**What the task requires:** Among the entries that follow, the required portion opens with the line containing "Task: Click the Payments by category heading" and closes with the line containing "Enable the checkbox next to AppData". Give that portion again exactly, and nothing else.

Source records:
· · · ·
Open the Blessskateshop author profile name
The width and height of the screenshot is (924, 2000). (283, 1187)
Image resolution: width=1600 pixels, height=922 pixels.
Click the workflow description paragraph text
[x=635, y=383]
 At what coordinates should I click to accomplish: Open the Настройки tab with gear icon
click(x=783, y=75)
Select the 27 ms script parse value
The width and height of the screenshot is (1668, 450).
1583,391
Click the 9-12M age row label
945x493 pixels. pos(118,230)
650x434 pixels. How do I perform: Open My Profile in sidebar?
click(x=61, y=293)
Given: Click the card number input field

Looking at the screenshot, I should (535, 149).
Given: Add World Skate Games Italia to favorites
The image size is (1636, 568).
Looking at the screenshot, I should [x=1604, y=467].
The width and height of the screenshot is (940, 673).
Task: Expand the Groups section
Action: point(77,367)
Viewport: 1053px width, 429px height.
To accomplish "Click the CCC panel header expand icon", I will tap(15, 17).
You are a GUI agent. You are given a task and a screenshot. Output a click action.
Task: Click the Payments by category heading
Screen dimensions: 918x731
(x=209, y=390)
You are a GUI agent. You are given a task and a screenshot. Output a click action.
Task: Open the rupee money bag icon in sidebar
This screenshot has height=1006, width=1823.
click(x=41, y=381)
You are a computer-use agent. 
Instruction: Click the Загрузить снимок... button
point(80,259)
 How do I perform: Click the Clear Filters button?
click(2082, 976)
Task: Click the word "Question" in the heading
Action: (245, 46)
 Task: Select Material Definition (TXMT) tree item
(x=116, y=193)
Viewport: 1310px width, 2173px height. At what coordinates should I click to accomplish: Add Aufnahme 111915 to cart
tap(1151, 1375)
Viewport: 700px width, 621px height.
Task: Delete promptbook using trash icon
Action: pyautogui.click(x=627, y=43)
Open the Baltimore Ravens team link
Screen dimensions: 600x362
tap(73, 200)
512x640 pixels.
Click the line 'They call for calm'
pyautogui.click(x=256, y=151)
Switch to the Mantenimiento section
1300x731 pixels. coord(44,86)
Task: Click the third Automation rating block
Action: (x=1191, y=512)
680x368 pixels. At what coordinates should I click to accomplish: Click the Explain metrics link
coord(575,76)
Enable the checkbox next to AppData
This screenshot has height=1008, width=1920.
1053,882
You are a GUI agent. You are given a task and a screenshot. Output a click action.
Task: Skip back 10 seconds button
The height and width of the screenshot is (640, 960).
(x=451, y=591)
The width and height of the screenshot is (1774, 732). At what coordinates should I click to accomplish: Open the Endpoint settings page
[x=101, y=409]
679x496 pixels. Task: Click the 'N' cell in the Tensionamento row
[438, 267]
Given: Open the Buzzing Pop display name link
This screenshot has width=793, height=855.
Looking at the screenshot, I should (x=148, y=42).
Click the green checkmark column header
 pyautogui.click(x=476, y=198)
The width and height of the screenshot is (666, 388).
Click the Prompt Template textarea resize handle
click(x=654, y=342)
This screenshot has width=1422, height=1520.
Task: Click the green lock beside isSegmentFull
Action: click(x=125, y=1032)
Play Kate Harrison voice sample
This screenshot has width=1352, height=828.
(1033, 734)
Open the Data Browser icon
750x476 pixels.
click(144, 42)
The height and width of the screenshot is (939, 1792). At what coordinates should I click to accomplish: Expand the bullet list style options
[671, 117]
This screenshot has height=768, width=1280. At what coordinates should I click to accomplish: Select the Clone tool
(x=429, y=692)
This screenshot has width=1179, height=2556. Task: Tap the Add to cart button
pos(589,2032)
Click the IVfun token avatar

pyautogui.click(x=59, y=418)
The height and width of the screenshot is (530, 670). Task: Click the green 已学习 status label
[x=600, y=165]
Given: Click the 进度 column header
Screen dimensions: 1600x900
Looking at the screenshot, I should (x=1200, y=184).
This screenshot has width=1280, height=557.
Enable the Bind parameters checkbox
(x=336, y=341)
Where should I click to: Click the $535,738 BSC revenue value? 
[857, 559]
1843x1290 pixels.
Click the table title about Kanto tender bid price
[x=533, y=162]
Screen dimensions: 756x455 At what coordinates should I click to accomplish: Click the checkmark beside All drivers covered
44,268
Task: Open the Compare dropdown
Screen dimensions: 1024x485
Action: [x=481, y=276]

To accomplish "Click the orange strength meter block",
· · · ·
**Answer:**
Task: Click the Payments by category heading
Screen dimensions: 918x731
(x=209, y=390)
You are a GUI agent. You are given a task and a screenshot. Output a click action.
Task: Open the rupee money bag icon in sidebar
This screenshot has height=1006, width=1823.
click(x=41, y=381)
You are a computer-use agent. 
Instruction: Click the Загрузить снимок... button
point(80,259)
 How do I perform: Click the Clear Filters button?
click(2082, 976)
Task: Click the word "Question" in the heading
Action: (245, 46)
 Task: Select Material Definition (TXMT) tree item
(x=116, y=193)
Viewport: 1310px width, 2173px height. At what coordinates should I click to accomplish: Add Aufnahme 111915 to cart
tap(1151, 1375)
Viewport: 700px width, 621px height.
Task: Delete promptbook using trash icon
Action: pyautogui.click(x=627, y=43)
Open the Baltimore Ravens team link
Screen dimensions: 600x362
tap(73, 200)
512x640 pixels.
Click the line 'They call for calm'
pyautogui.click(x=256, y=151)
Switch to the Mantenimiento section
1300x731 pixels. coord(44,86)
Task: Click the third Automation rating block
Action: (x=1191, y=512)
680x368 pixels. At what coordinates should I click to accomplish: Click the Explain metrics link
coord(575,76)
Enable the checkbox next to AppData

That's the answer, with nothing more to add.